Over there on the phone, Younger was saying, “I’ll be right there. And leave the state boys out of this one, we’ll do it ourselves.”
Parker lit a cigarette and shifted forward on the sofa so he could get to his feet faster if he had to.
Younger hung up the phone and turned to look at Parker. He was frowning again, looking baffled. “All right,” he said. “Maybe you’re right.”
“Right about what?”
“Things I don’t know, things I got to find out.”
Parker watched him, wondering what had happened to change Younger this way.

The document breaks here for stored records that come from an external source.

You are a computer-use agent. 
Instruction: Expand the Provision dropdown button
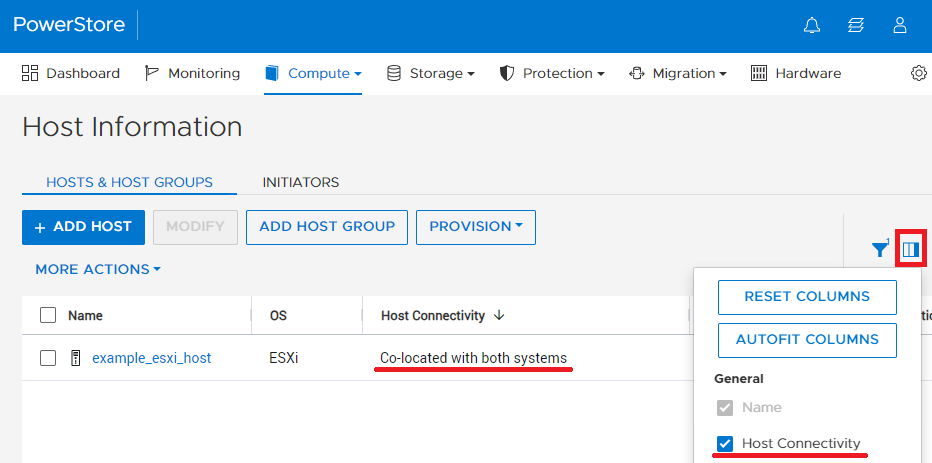[x=476, y=227]
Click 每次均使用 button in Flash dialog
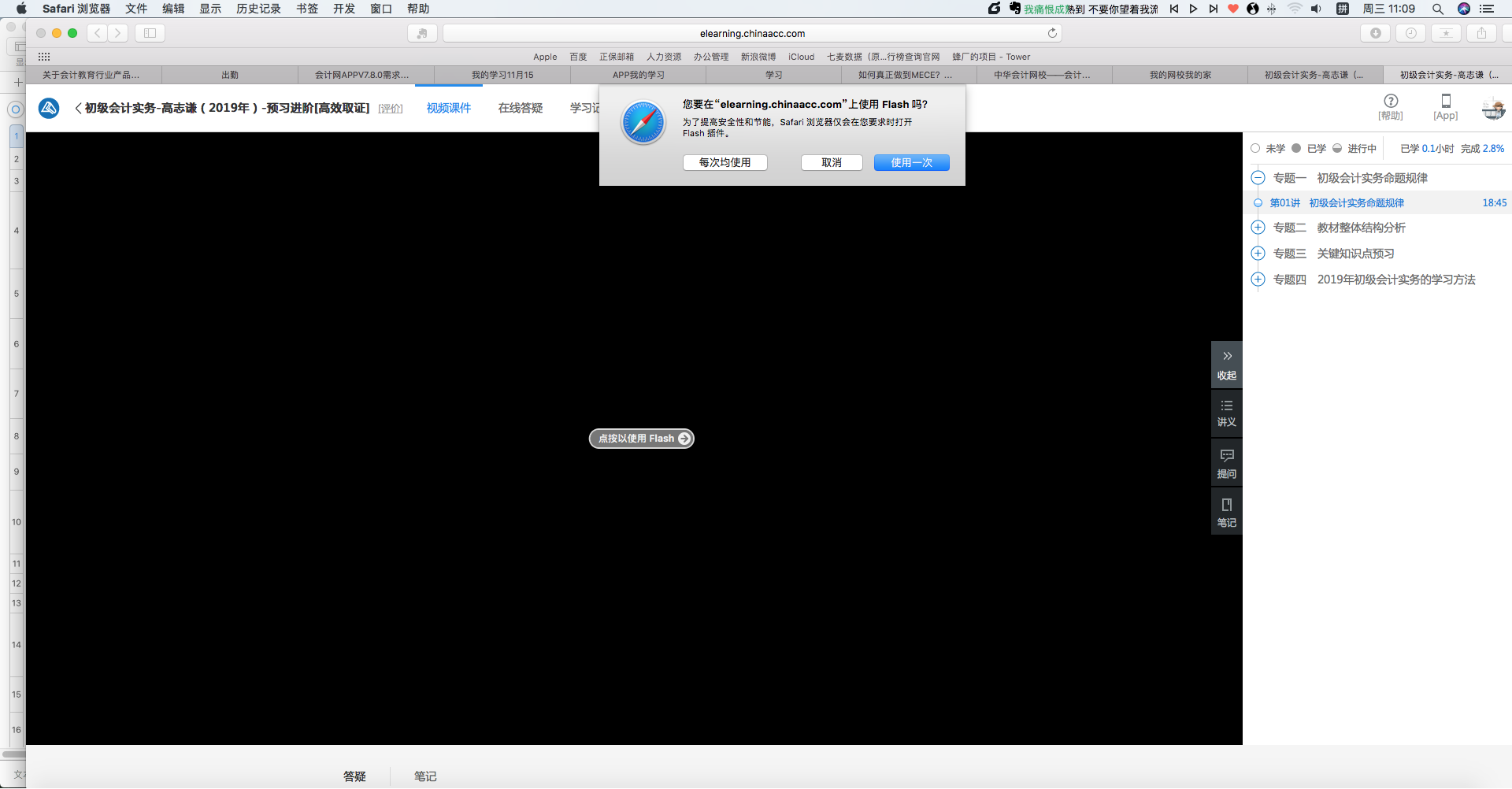 click(724, 162)
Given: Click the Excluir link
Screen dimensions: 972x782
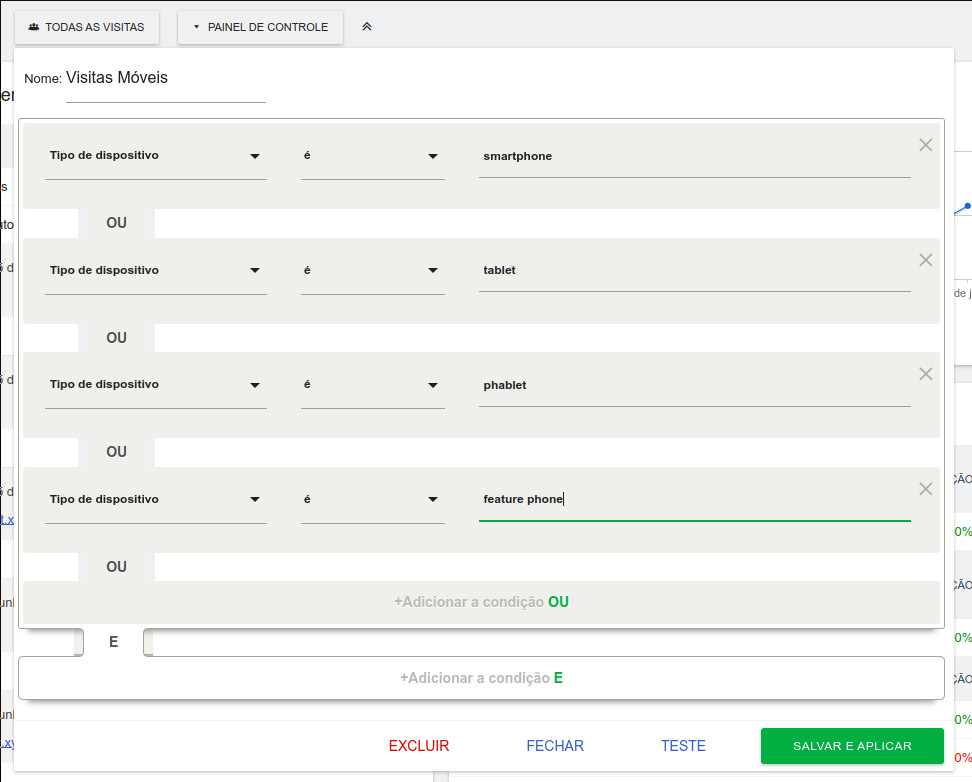Looking at the screenshot, I should point(419,746).
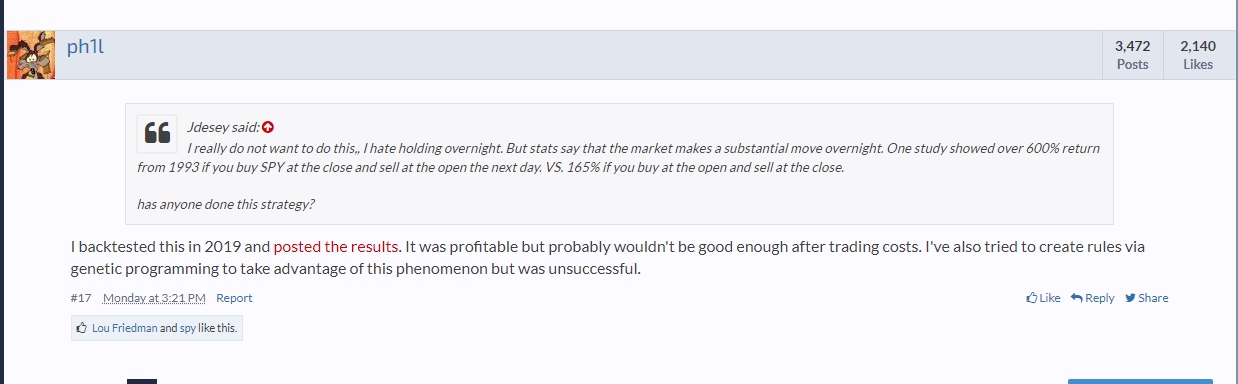Screen dimensions: 1238x384
Task: Click the dark box at the bottom left
Action: (142, 381)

Younger said, “They just found your partner clubbed to death, it looks like with a shovel.” He nodded. “In your hotel room,” he said.
“ My room?”
“That’s what I say.” Younger looked down at the gun in his hand as though he’d never seen it before. He shook his head and tucked the gun away inside his coat. “Come on. Let’s go see him.”
The room was full of law. Apparently somebody on Younger’s force had invited the state police to attend after all; the pack of technical men, with their cameras and chalk, powders and notebooks and little white envelopes, all seemed too professional, too sleek, too quiet and efficient to be any part of the local law.
The local law was three dough-faced farm hands in rumpled blue uniforms, standing around the room looking for traffic to direct.
Parker stood there near the door and watched. When they’d come in, Younger had looked at the pros at work, had cursed under his breath, and had told Parker, “You wait right there. Don’t talk to nobody.” Now he was across the room talking to the guy who must be in charge of the state men: a tall, straight, strong-looking guy with a grey crewcut and a professor’s face.
Parker watched and waited. From where he was standing, he could see Tiftus on the floor next to the bed. He wasn’t much to look at. He’d been turned away, so the shovel — or whatever the guy had used — had hit him on the back of the head, cracking his skull like so many pieces of egg shell. He’d fallen on his face, blood and hair had mixed together to make a little thatched roof on the back of his head, and he’d died.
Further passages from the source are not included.